- DVD cover
- Directed by: Cecilia Aranovich Ian Hamilton
- Written by: Shea Fontana
- Based on: DC Super Hero Girls by Shea Fontana; Lisa Yee; Aria Moffy;
- Produced by: Jennifer Coyle Sam Register (executive producer) Paula Haifley
- Starring: Teala Dunn Anais Fairweather Grey Griffin Tara Strong Stephanie Sheh Mae Whitman
- Edited by: Rob Ehrenreich Molly Yahr
- Music by: Shawn Drew
- Production companies: DC Entertainment Warner Bros. Animation
- Distributed by: Warner Bros. Home Entertainment
- Release dates: July 22, 2018 (San Diego Comic-Con); October 2, 2018 (digital and DVD);
- Running time: 72 minutes
- Country: United States
- Language: English

= DC Super Hero Girls: Legends of Atlantis =

DC Super Hero Girls: Legends of Atlantis is a 2018 American animated superhero film based on the DC Super Hero Girls web series, produced by Warner Bros. Animation and distributed by Warner Bros. Home Entertainment. It is the fifth and final film in the DC Super Hero Girls films before it got rebooted by Lauren Faust, and it takes place in the Season 4 timeframe. It premiered at San Diego Comic-Con on July 22, 2018 and was released digitally and on DVD on October 2.

==Premise==
An uneventful day at school until the powerful Book of Legends is suddenly stolen from Super Hero High. In order to uncover the mystery, Wonder Woman, Batgirl, Supergirl, Bumblebee and the rest of the Super Crew must journey through the depths of the ocean to Atlantis. There, the girls encounter Mera and Siren, the ocean-dwelling thieves, who prove to be a formidable match. In order to recover the stolen tome and return it to its rightful place, DC Super Hero Girls must band together and use their collective powers to successfully get back to land.

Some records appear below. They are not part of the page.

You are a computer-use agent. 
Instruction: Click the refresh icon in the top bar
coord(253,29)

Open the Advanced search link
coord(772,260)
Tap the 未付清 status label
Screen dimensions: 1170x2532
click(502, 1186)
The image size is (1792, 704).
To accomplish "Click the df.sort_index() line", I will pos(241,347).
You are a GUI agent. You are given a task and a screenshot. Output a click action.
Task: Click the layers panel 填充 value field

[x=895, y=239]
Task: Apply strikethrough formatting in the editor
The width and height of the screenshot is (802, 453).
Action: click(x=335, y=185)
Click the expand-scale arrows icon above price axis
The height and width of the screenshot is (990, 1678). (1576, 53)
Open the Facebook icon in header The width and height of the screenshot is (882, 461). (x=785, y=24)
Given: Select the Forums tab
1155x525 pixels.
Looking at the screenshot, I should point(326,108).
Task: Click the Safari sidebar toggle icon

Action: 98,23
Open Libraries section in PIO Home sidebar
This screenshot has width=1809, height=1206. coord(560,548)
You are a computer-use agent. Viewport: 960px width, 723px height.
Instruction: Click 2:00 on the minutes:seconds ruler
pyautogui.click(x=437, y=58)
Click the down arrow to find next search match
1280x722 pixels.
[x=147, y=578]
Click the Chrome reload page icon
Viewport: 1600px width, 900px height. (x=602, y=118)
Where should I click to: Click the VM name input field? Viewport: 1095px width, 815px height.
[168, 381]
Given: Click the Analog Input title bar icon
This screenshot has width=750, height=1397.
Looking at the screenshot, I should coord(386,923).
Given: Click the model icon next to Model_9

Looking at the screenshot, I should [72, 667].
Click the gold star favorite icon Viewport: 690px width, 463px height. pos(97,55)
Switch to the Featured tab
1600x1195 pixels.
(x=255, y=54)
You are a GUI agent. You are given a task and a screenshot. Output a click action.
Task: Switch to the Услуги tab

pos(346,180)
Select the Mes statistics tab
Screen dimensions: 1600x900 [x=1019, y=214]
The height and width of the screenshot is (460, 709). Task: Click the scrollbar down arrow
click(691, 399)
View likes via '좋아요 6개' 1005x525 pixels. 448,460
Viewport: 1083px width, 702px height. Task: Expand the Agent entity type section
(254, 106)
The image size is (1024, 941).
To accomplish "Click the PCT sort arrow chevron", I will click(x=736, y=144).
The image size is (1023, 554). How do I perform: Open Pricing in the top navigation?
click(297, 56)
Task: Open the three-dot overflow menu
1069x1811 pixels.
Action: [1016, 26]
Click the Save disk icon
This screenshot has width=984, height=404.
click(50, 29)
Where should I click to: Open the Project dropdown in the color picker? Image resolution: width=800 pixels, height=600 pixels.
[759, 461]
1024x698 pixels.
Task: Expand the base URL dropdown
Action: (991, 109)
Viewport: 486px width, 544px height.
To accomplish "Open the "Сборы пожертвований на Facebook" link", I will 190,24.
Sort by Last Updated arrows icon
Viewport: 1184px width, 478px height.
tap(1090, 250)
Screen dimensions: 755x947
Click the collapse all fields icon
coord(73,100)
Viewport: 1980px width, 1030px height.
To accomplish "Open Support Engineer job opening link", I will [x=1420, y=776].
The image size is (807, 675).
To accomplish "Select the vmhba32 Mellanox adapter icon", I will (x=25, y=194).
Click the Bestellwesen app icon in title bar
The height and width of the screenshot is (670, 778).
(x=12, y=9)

Meanwhile, after Raven's accident, Batgirl and Supergirl's powers are swapped and Harley Quinn does everything she can to help Raven control her magic.

==Cast==

- Yvette Nicole Brown as Principal Waller
- Greg Cipes as Beast Boy
- Teala Dunn as Bumblebee
- Anais Fairweather as Supergirl
- Nika Futterman as Hawkgirl
- Grey Griffin as Wonder Woman
- Julianne Grossman as Hippolyta
- Tania Gunadi as Lady Shiva
- Josh Keaton as Flash
- Tom Kenny as Commissioner Gordon, Crazy Quilt
- Misty Lee as Big Barda
- Erica Lindbeck as Mera, Siren
- Danica McKellar as Frost
- Max Mittelman as Aquaman
- Khary Payton as Cyborg
- Stephanie Sheh as Katana
- Tara Strong as Harley Quinn, Poison Ivy, Raven
- Fred Tatasciore as Burly Man
- Hynden Walch as Starfire
- Mae Whitman as Batgirl

==Release==
The film was released on DVD and digitally on October 2, 2018.